Шрифт:
Всё, что он в тот момент смог, это взять прозревшего Глебушку за руку и вывести его с заклятой земли.
К ним кинулись, отстранили друг от друга, колдуна оставили стоять где стоял, а кандидата повлекли к трибуне, смётанной на скорую руку сегодня утром. Тот пытался освободиться, но холуев было слишком много. Весь штаб.
Оказавшись перед микрофоном, опомнившийся от всего сразу Портнягин с содроганием оглядел море голов.
— От нас даже галактики разбегаются… — дождавшись тишины, хрипло выдохнул он.
Скопище с готовностью рявкнуло, ударило в ладоши. Какой там, к лешему, цвет культуры, сбредающийся по человечку в «Авторской глухоте», — здесь сошлось всё Баклужино, все классы, все сословия. Заорут — так заорут.
— Всё, что мы делаем, бессмысленно…
Восторженный рёв повторился.
— Мы обречены…
Восторженный рёв.
Наконец после четвёртой или пятой фразы Портнягин не выдержал и, безнадёжно махнув рукой, сошёл на грешную землю, где тут же был подхвачен и упрятан в джип. Толпа ликовала.

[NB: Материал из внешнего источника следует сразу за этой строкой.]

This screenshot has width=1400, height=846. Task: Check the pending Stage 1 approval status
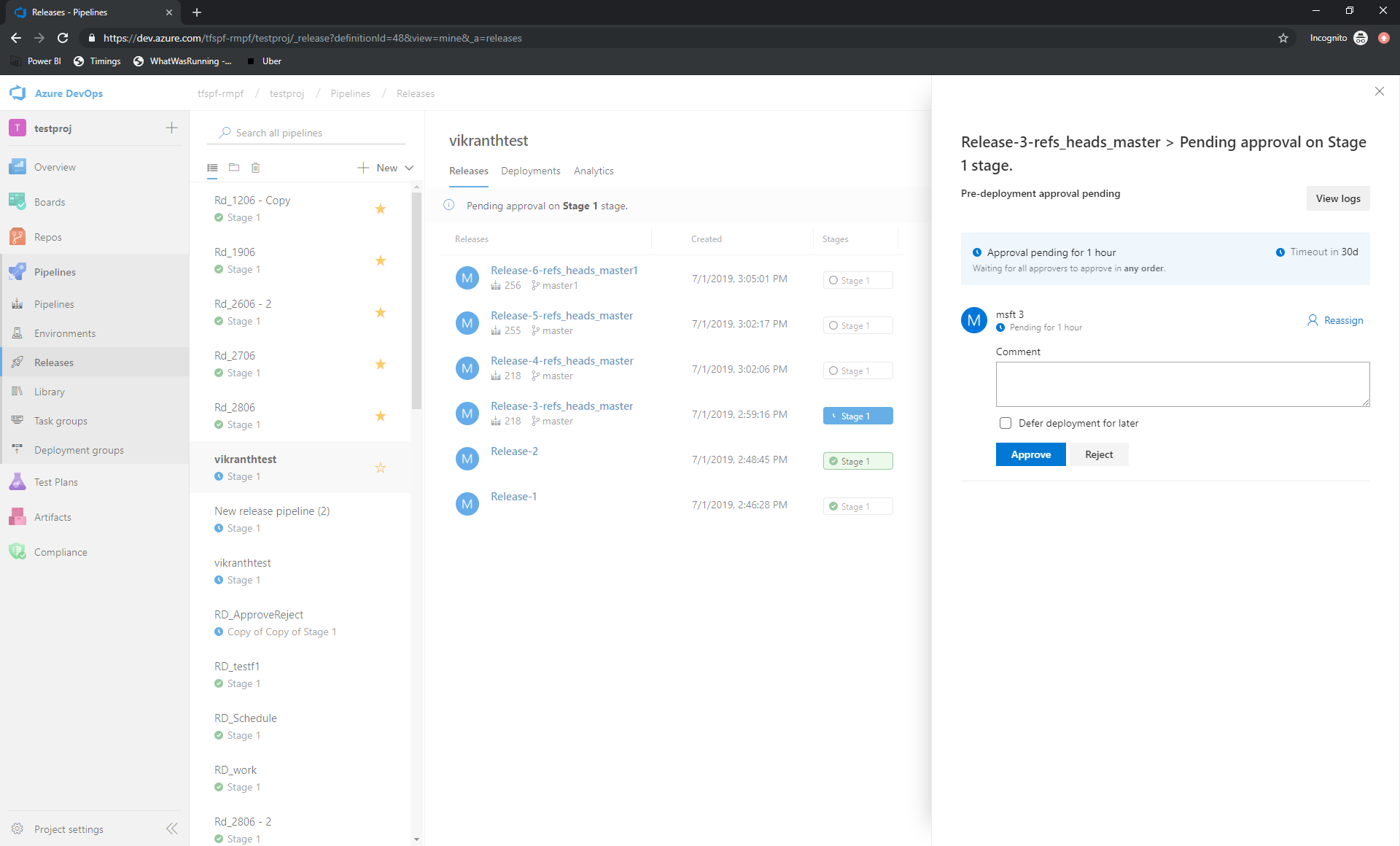tap(856, 415)
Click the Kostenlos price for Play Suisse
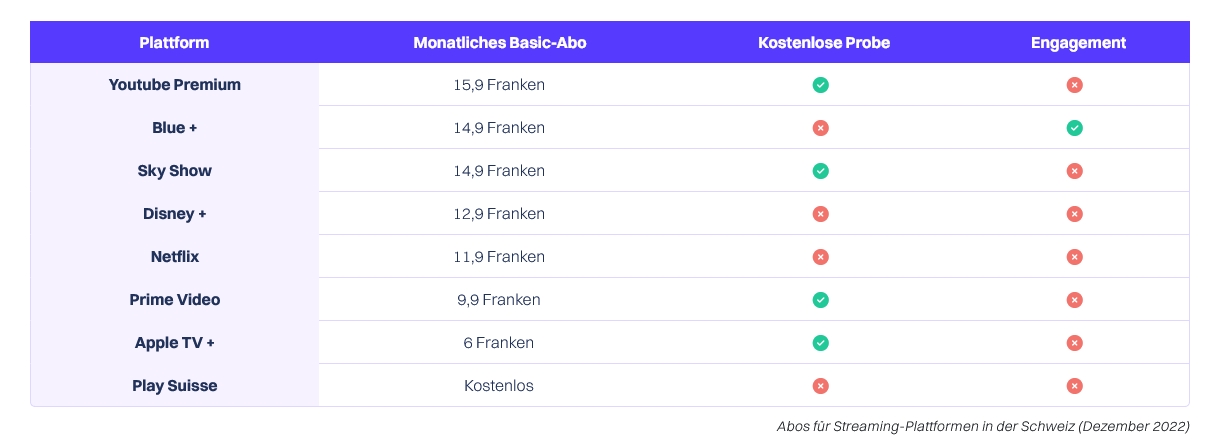This screenshot has width=1217, height=442. click(499, 386)
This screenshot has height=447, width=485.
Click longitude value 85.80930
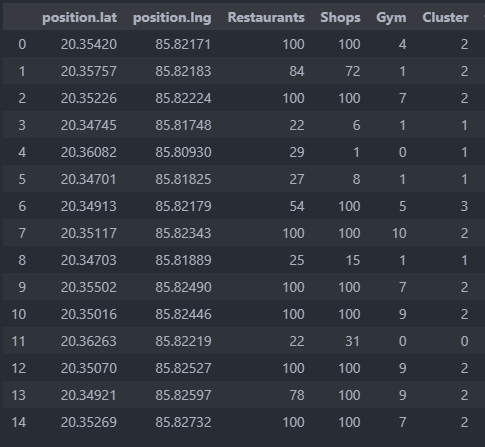coord(183,152)

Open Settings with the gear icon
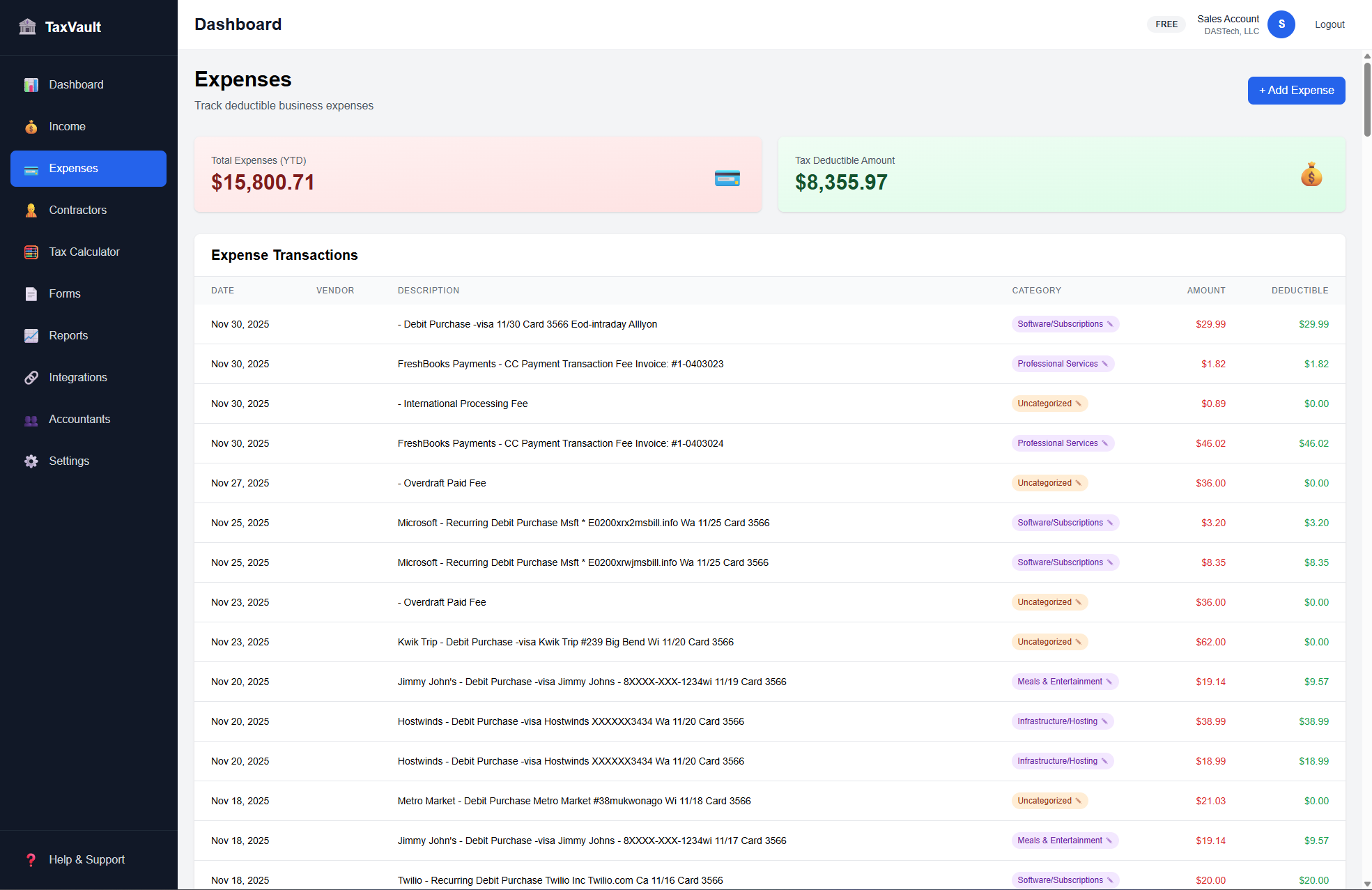(x=31, y=461)
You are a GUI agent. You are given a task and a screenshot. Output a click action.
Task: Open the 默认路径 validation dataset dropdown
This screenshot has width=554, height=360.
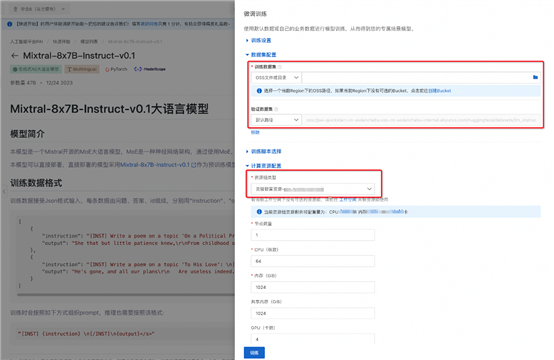coord(276,120)
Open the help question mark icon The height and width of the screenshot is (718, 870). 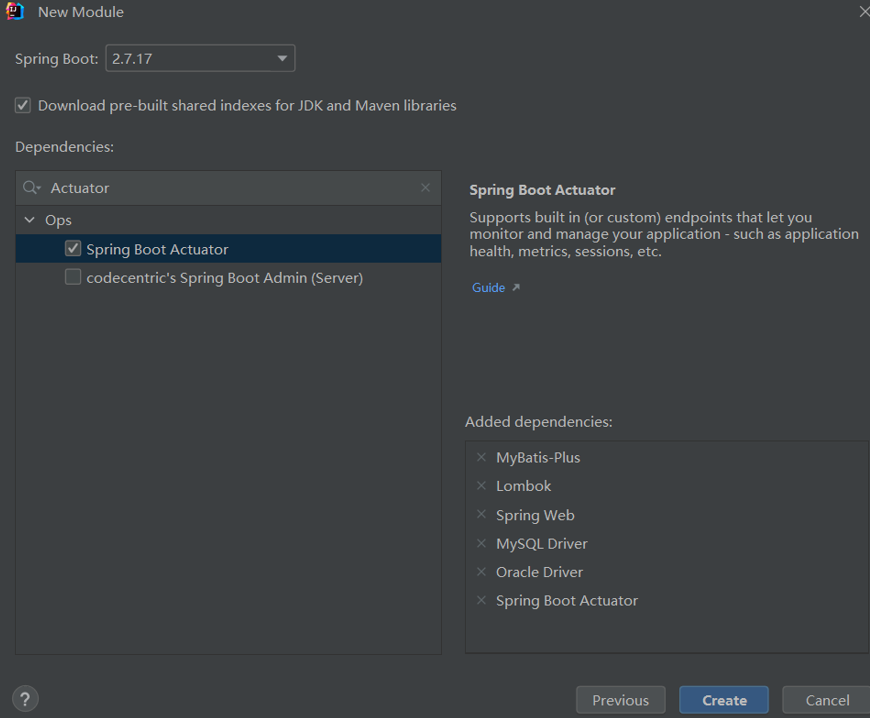pos(24,698)
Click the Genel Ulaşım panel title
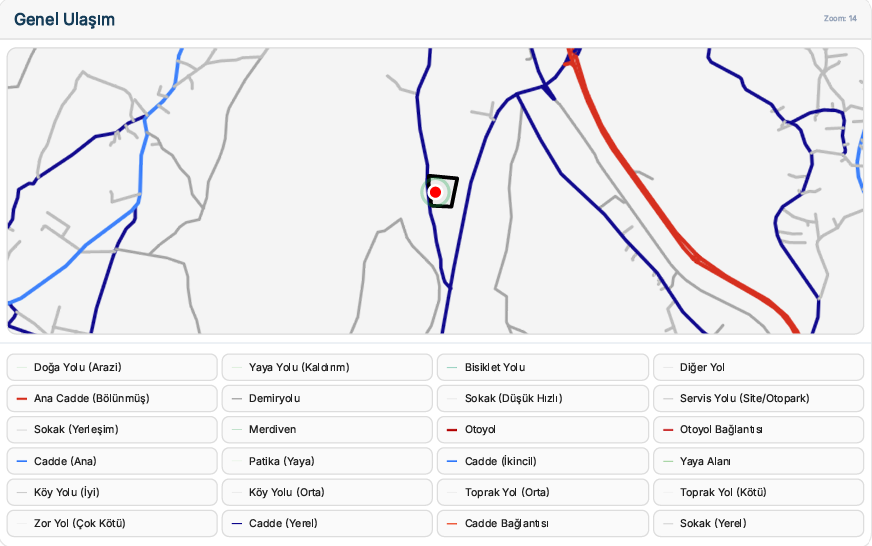This screenshot has width=872, height=546. tap(65, 19)
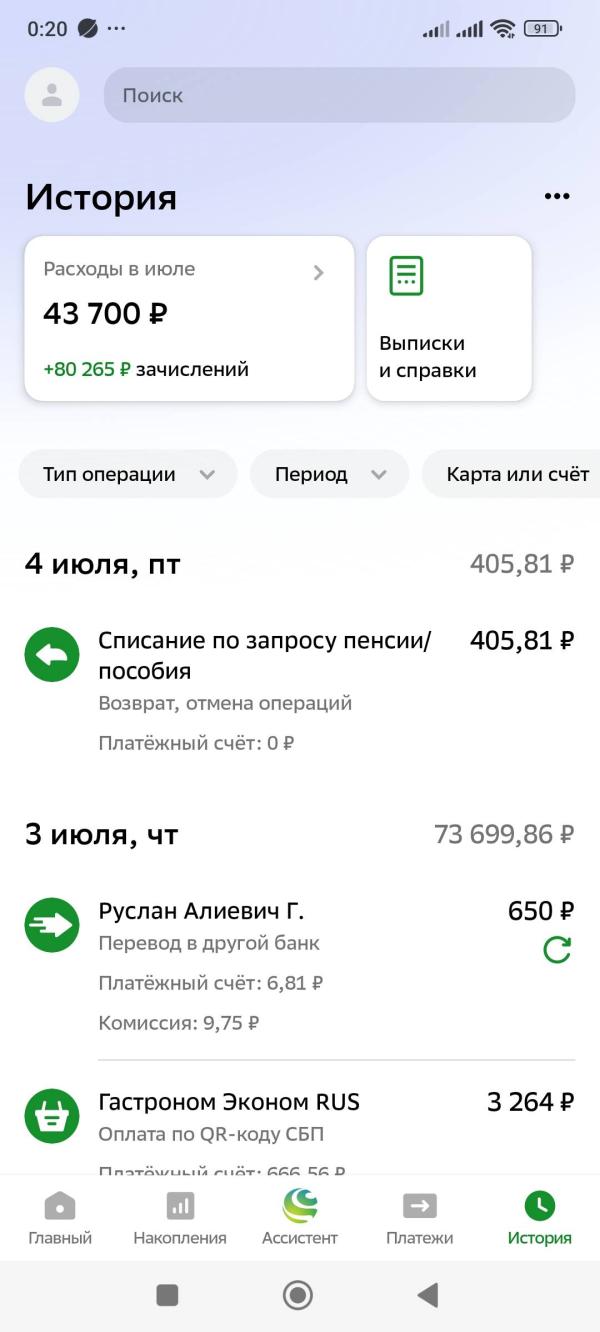
Task: Go to the Платежи tab
Action: pos(420,1218)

— Во как надо! — приплясывая, вопил неподалёку от Ефрема Нехорошева некий баклужинский обыватель средних лет. — Ещё хлеще, чем тогда в кафешке! Это, я понимаю, Президент! Всю правду-матку в двух словах! По-нашески! А чего рассусоливать?..
Огромный серо-серебристый джип двинулся в сторону города, и толпа подалась за ним. У подножия мегалитического столба остались цепенеть Платон Кудесов, кувшиннорылый товарищ Викентий и сам Ефрем.
— А ведь лопухнулись мы с вами, голуби, — удручённо молвил старый колдун.
— Думаешь? — тревожно спросил Платон.
— Да, иногда, — машинально съязвил тот, глядя на бурлящий людской отлив, из которого всплывала временами серебристая крыша джипа. — А хорошо бы почаще…
— Не понимаю, — несколько раздражённо сказал Викентий. — Так он разочаровался в политике или нет?
— Разочаровался, — буркнул чародей. — А толку? Вот если бы народ в нём разочаровался — другое дело! Но весь народ-то на капище не загонишь…
— Ты хочешь сказать… — с запинкой заговорил Платон, — что он даже не подаст в отставку?..
— Какая разница? Подаст, не подаст… Кто у него эту отставку примет?
— Но ничего же не скроешь! Он же молчать не будет!
— Так он и сейчас не молчал…
Платон Кудесов ошалело потряс львиной своей гривой.
— Нет, позволь… Как вообще можно президентствовать, если у тебя аура промыта в корень? Колтуны разошлись, узелки распустились…
— Завьют, заплетут, припудрят… — ворчливо утешил колдун. — Вон их сколько, парикмахеров! Целое Баклужино… Да уж, попал — так попал…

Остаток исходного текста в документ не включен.